(Stored data entries)
»»

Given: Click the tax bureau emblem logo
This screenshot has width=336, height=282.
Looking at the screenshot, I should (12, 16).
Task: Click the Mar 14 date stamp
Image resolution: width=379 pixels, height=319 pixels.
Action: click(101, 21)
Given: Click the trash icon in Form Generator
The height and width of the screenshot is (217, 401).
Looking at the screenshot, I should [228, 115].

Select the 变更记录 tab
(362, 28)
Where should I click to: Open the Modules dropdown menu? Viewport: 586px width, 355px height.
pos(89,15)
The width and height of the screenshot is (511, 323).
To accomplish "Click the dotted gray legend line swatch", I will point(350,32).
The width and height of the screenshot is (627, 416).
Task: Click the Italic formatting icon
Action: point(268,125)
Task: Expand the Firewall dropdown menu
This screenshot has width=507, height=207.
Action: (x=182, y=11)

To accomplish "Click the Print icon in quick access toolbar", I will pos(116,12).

««
»»

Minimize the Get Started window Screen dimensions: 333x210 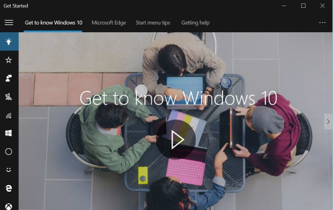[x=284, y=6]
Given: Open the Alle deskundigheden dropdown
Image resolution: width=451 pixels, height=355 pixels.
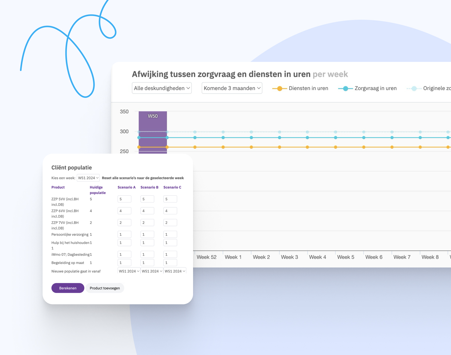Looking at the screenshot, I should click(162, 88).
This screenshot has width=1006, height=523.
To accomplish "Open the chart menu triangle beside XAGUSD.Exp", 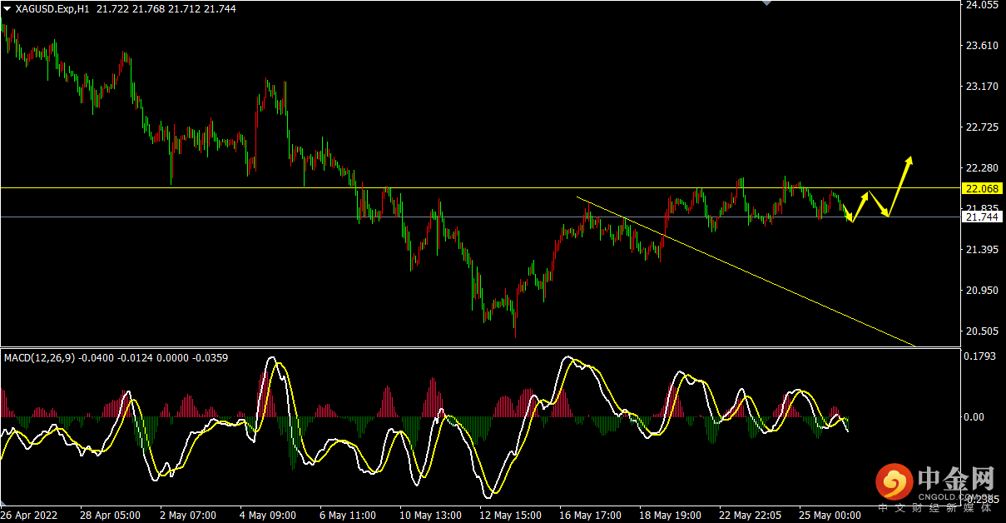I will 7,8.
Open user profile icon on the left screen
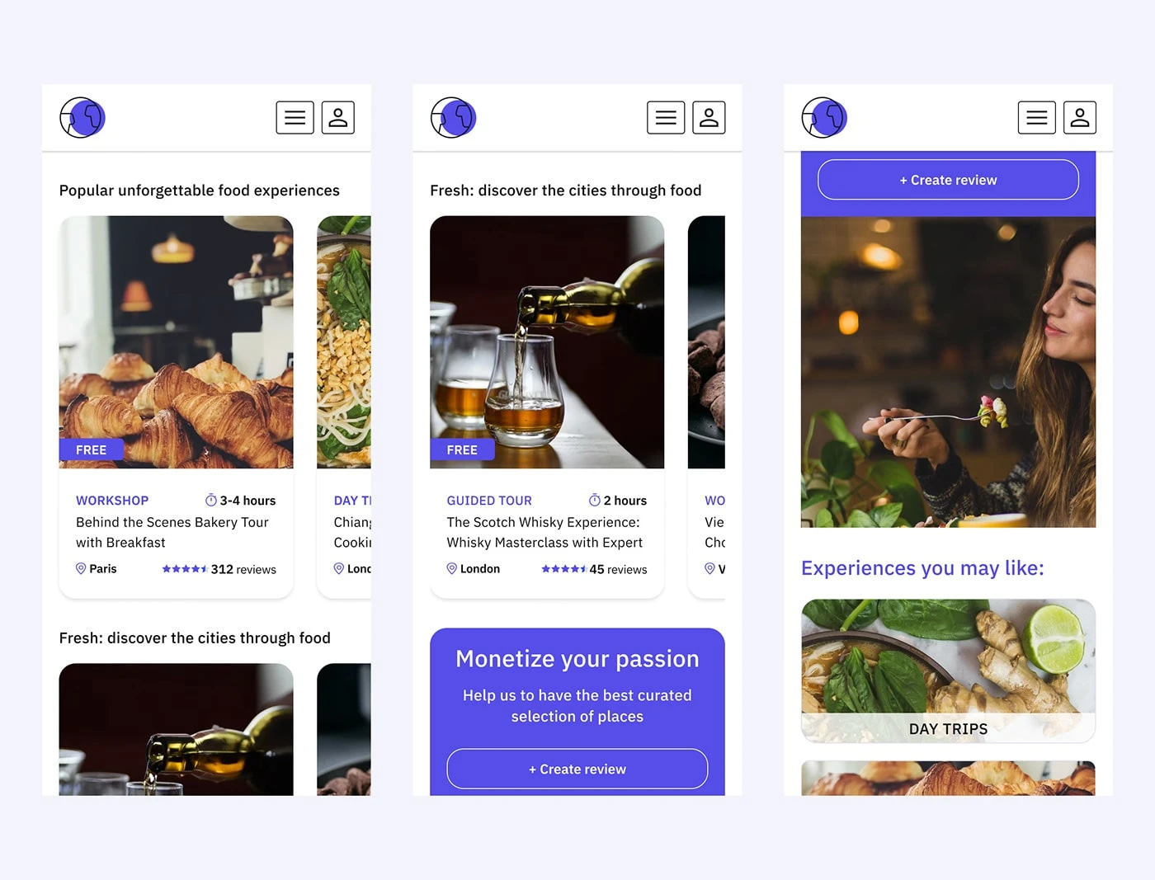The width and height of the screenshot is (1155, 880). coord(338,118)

««
»»

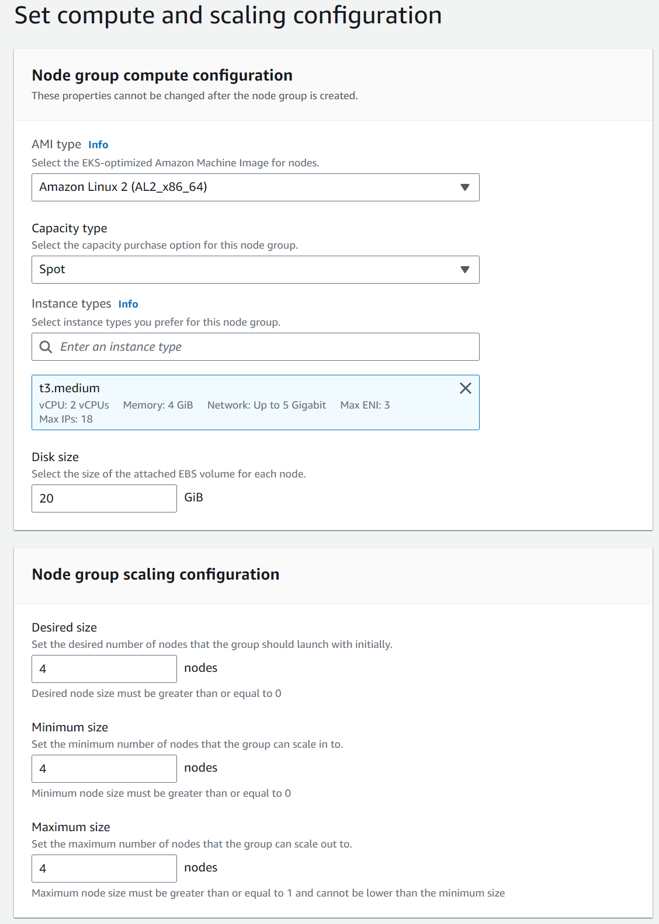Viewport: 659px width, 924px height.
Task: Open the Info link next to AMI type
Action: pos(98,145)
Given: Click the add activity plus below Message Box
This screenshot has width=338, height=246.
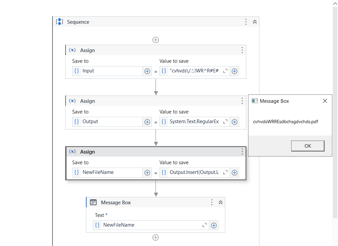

««

▶ _Exercise aim_
Please copy the lines in the records above between the one holding "Given: Click the tax bureau emblem logo" and the one holding "Given: Click the trash icon in Form Generator", inclusive, exactly and with no other line.

▶ _Response_
Given: Click the tax bureau emblem logo
This screenshot has width=336, height=282.
Looking at the screenshot, I should (12, 16).
Task: Click the Mar 14 date stamp
Image resolution: width=379 pixels, height=319 pixels.
Action: click(101, 21)
Given: Click the trash icon in Form Generator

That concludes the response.